ASSIGNMENT:
Please set down, word for word, each line from the one containing "Viewport: 867px width, 504px" through the final line of the records below, both included, and nothing else.

EXERCISE DATA:
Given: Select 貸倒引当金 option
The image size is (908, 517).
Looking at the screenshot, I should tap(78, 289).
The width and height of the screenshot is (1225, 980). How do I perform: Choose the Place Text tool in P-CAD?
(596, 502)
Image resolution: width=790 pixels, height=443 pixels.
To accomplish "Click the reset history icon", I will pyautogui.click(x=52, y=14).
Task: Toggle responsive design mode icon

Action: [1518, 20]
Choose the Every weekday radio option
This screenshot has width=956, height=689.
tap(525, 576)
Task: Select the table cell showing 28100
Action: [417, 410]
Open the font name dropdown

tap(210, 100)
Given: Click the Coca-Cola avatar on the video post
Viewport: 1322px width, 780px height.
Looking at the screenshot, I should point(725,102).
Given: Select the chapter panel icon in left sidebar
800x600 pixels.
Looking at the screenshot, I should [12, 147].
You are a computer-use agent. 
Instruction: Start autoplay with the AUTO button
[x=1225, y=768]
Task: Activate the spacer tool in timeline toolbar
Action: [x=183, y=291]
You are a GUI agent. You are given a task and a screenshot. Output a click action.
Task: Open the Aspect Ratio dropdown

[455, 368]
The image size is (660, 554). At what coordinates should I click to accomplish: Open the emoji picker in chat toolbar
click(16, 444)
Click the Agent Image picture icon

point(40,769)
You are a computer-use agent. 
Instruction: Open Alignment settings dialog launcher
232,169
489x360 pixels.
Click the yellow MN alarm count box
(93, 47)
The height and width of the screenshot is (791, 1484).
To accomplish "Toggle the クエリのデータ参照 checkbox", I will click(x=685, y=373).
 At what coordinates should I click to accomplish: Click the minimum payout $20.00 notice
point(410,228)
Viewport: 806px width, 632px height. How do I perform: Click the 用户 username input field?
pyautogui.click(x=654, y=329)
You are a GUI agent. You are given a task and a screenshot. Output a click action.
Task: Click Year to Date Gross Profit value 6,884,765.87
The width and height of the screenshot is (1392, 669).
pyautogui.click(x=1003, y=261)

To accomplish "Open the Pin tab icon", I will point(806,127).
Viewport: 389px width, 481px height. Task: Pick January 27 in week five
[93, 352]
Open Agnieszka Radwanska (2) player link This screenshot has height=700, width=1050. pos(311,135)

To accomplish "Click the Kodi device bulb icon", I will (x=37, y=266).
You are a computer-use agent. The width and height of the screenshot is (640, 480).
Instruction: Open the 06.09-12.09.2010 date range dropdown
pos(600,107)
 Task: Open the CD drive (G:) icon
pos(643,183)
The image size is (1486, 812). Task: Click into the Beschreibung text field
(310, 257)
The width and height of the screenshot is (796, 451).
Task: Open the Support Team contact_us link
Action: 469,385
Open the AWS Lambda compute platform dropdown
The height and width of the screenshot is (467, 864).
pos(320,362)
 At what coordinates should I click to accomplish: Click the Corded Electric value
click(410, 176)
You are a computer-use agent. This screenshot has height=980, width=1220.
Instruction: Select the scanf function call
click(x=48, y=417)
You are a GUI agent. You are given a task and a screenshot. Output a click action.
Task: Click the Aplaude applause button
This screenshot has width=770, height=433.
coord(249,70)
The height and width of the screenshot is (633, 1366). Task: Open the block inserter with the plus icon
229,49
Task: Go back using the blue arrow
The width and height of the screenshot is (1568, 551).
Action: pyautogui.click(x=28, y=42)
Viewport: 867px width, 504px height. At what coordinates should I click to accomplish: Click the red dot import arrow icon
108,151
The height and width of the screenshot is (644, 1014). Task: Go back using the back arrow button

EXERCISE SOLUTION:
Viewport: 867px width, 504px height. At what coordinates should I click to accomplish: Click the red dot import arrow icon
108,151
The height and width of the screenshot is (644, 1014). Task: Go back using the back arrow button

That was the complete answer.